_Extrait de page_
Un citoyen macédonien poursuivi pour avoir posté des photos de policiers dans l'exercice de leurs fonctions

La police de Macédoine a porté plainte [16] contre une personne ayant pris des photos d'officiers de police de service lors d'élections locales et les ayant postées sur Facebook. Le photographe a publié une trentaine de photos visant à documenter d'éventuelles irrégularités dans le processus électoral. Le tribunal de première instance de Gevgelija a jugé la personne coupable d’ « abus de données personnelles » et a prononcé une condamnation de trois mois de prison. La personne, restée anonyme, a fait appel de cette décision.

Des journalistes turcs condamnés à de la prison à vie

Six journalistes turcs ont été condamnés à des peines de prison à vie [17] pour avoir « tenté de renverser l’ordre constitutionnel », alors que le jour-même le journaliste turco-allemand Deniz Yucel était libéré après un an derrière les barreaux sans aucune charge. Yucel avait été arrêté car soupçonné d’ « inciter à la haine et à l'inimitié raciale » et de « diffuser la propagande d'une organisation terroriste ». Sa libération intervient peu après la visite du Premier ministre turc en Allemagne. La Turquie compte actuellement 155 journalistes emprisonnés.

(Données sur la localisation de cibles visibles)

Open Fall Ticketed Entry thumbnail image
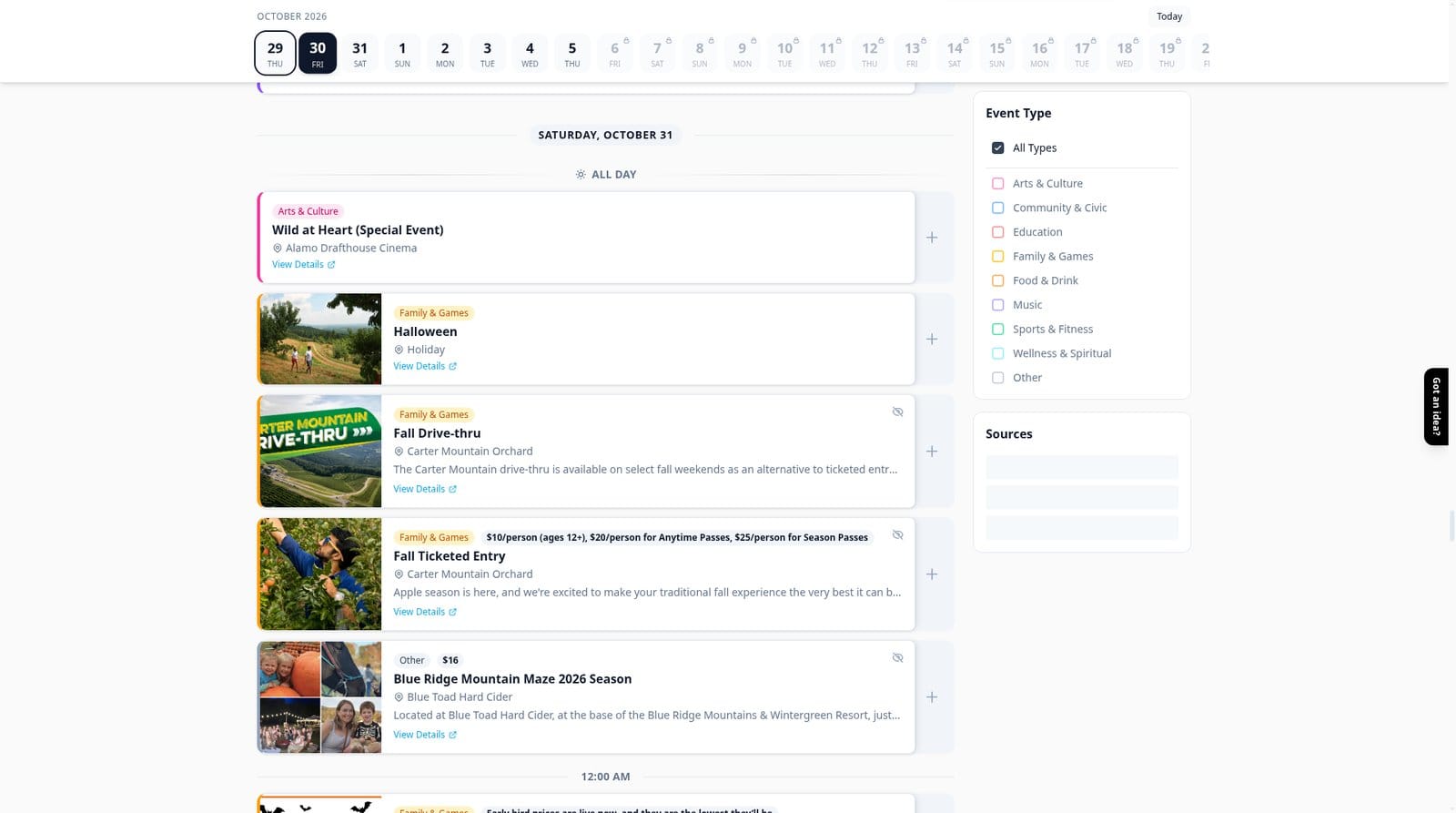The height and width of the screenshot is (813, 1456). coord(319,574)
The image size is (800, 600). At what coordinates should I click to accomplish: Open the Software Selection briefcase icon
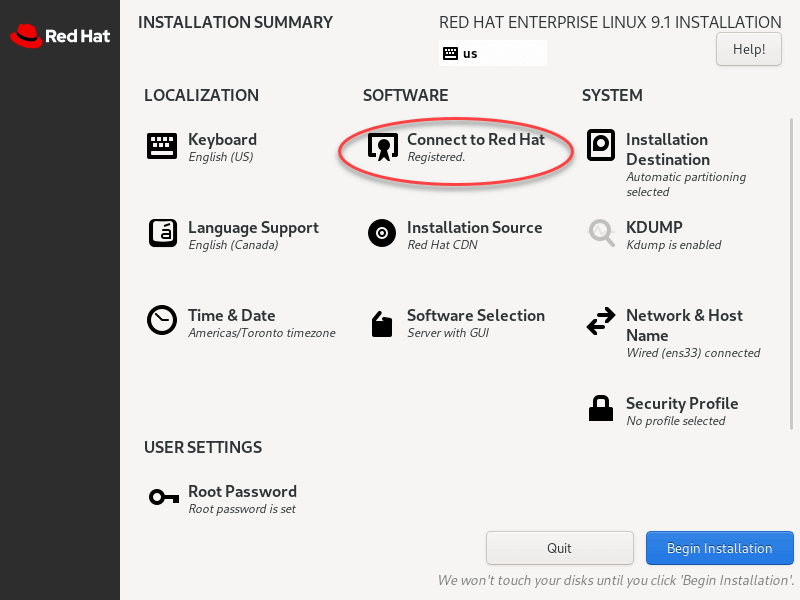tap(381, 322)
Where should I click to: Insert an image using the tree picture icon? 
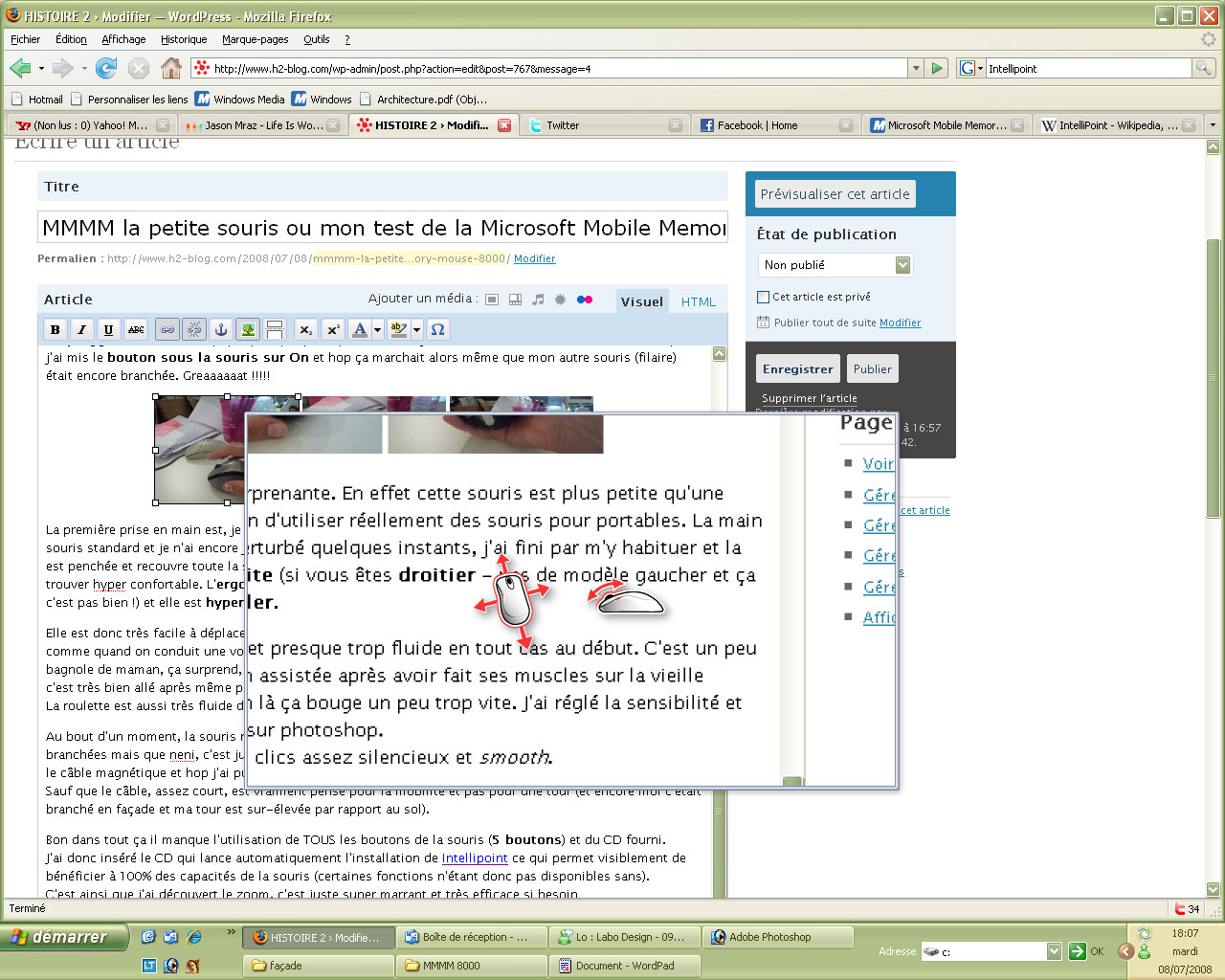pyautogui.click(x=248, y=330)
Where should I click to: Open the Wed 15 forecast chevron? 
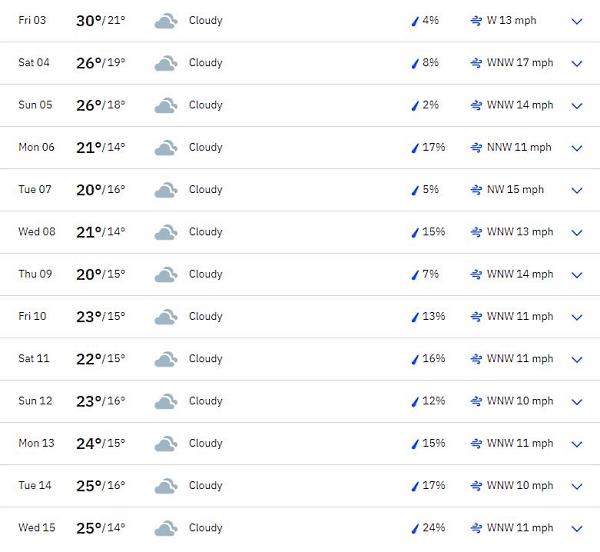[577, 529]
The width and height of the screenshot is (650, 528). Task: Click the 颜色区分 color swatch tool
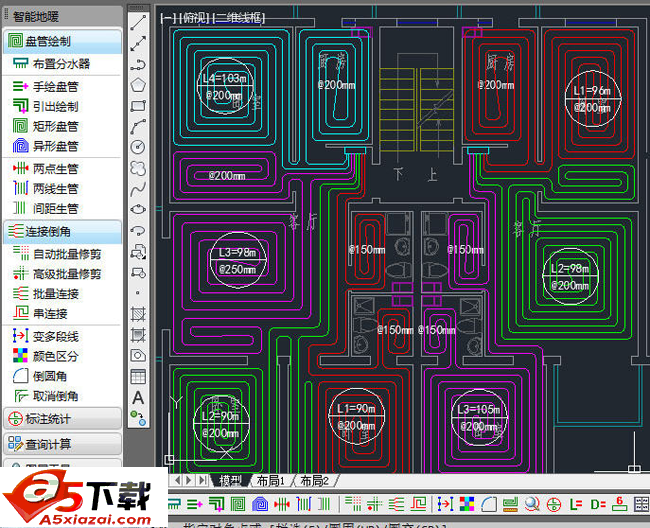tap(56, 356)
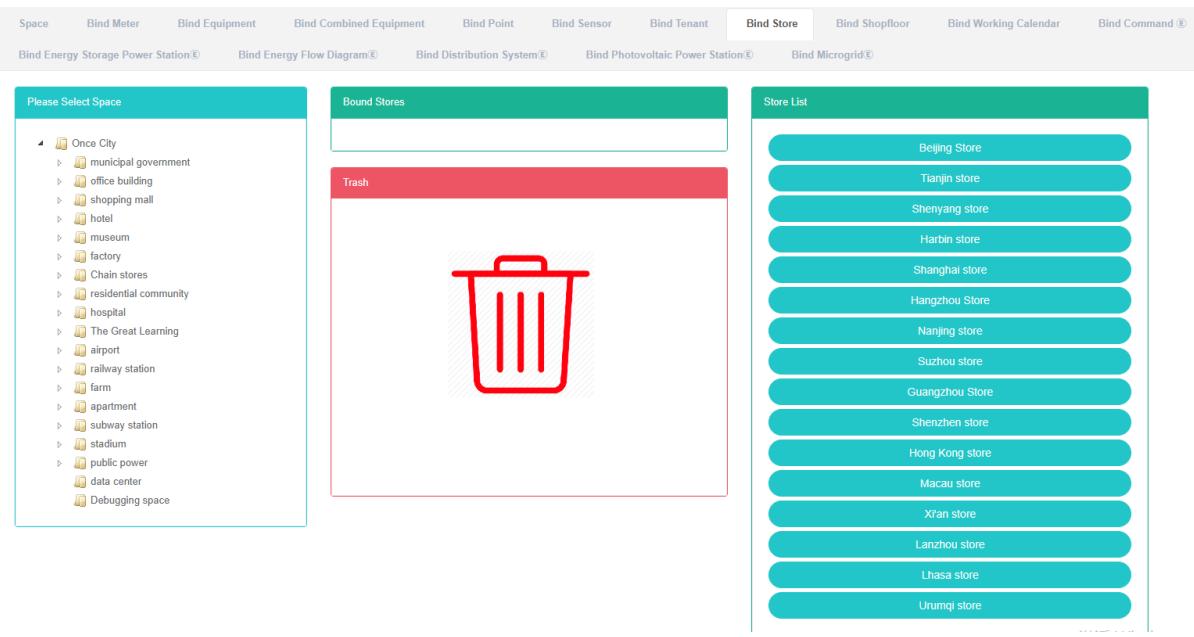Expand the shopping mall tree node

click(x=60, y=200)
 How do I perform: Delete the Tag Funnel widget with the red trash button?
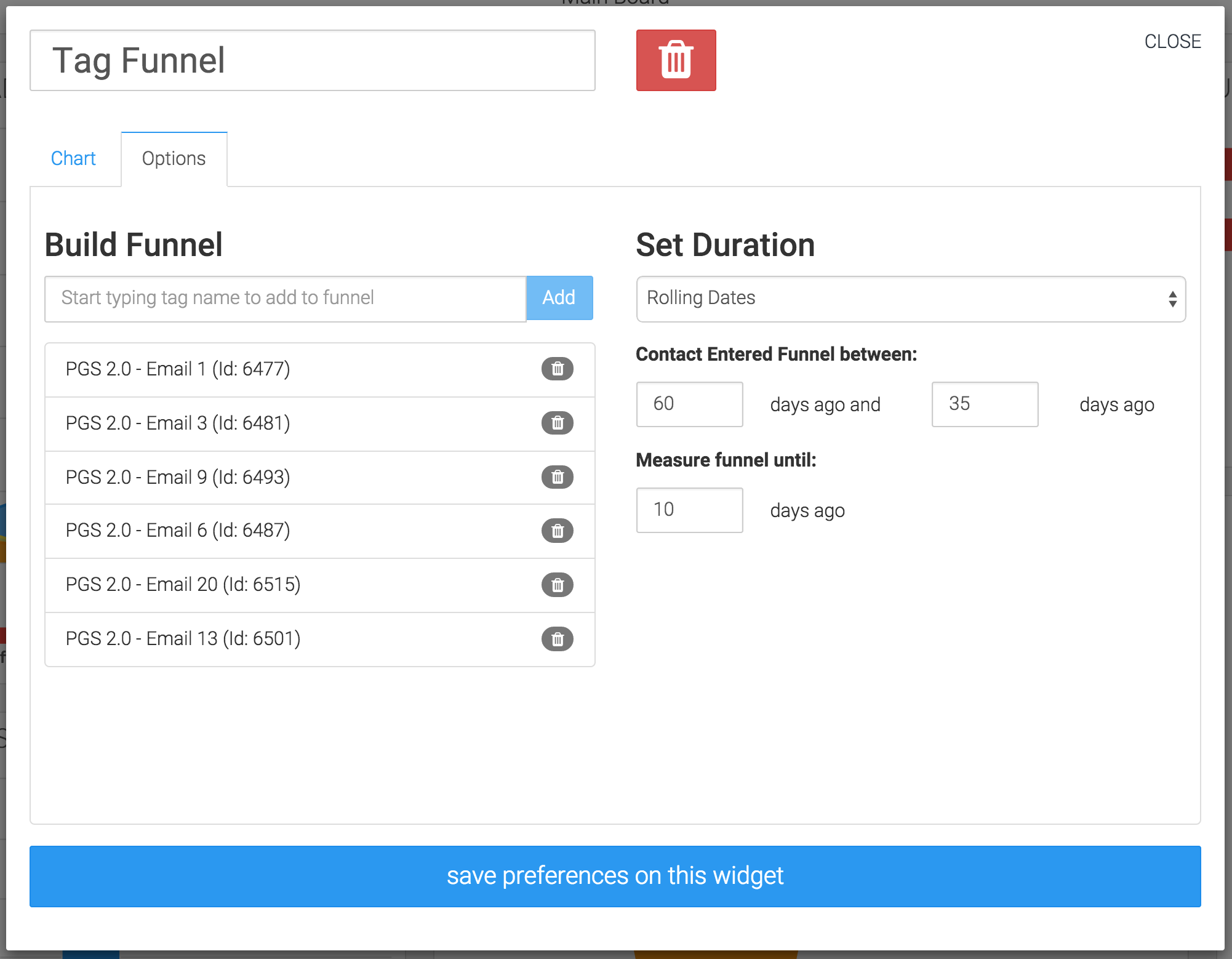click(x=676, y=60)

_Consigne A_
Renvoyez l'extrait de page en entier, sans rien y changer.
_Consigne B_
Présentez sous forme de tableau Markdown, avec les colonnes N° et Ligne, les lignes de données allant de celle qui contient "The width and" jusqu'à la fin des lignes de données, bornes comprises. Omettez les lignes vides et laissez les images hors de la réponse.
L'extrait de page et les lignes de données n'ont aucun lien entre eux.

_Réponse rédigée A_
Un citoyen macédonien poursuivi pour avoir posté des photos de policiers dans l'exercice de leurs fonctions

La police de Macédoine a porté plainte [16] contre une personne ayant pris des photos d'officiers de police de service lors d'élections locales et les ayant postées sur Facebook. Le photographe a publié une trentaine de photos visant à documenter d'éventuelles irrégularités dans le processus électoral. Le tribunal de première instance de Gevgelija a jugé la personne coupable d’ « abus de données personnelles » et a prononcé une condamnation de trois mois de prison. La personne, restée anonyme, a fait appel de cette décision.

Des journalistes turcs condamnés à de la prison à vie

Six journalistes turcs ont été condamnés à des peines de prison à vie [17] pour avoir « tenté de renverser l’ordre constitutionnel », alors que le jour-même le journaliste turco-allemand Deniz Yucel était libéré après un an derrière les barreaux sans aucune charge. Yucel avait été arrêté car soupçonné d’ « inciter à la haine et à l'inimitié raciale » et de « diffuser la propagande d'une organisation terroriste ». Sa libération intervient peu après la visite du Premier ministre turc en Allemagne. La Turquie compte actuellement 155 journalistes emprisonnés.

_Réponse rédigée B_
| N° | Ligne |
|---|---|
| 1 | The width and height of the screenshot is (650, 528). Task: Click the 颜色区分 color swatch tool |
| 2 | tap(56, 356) |
| 3 | Expand the shopping mall tree node |
| 4 | click(x=60, y=200) |
| 5 |  How do I perform: Delete the Tag Funnel widget with the red trash button? |
| 6 | click(x=676, y=60) |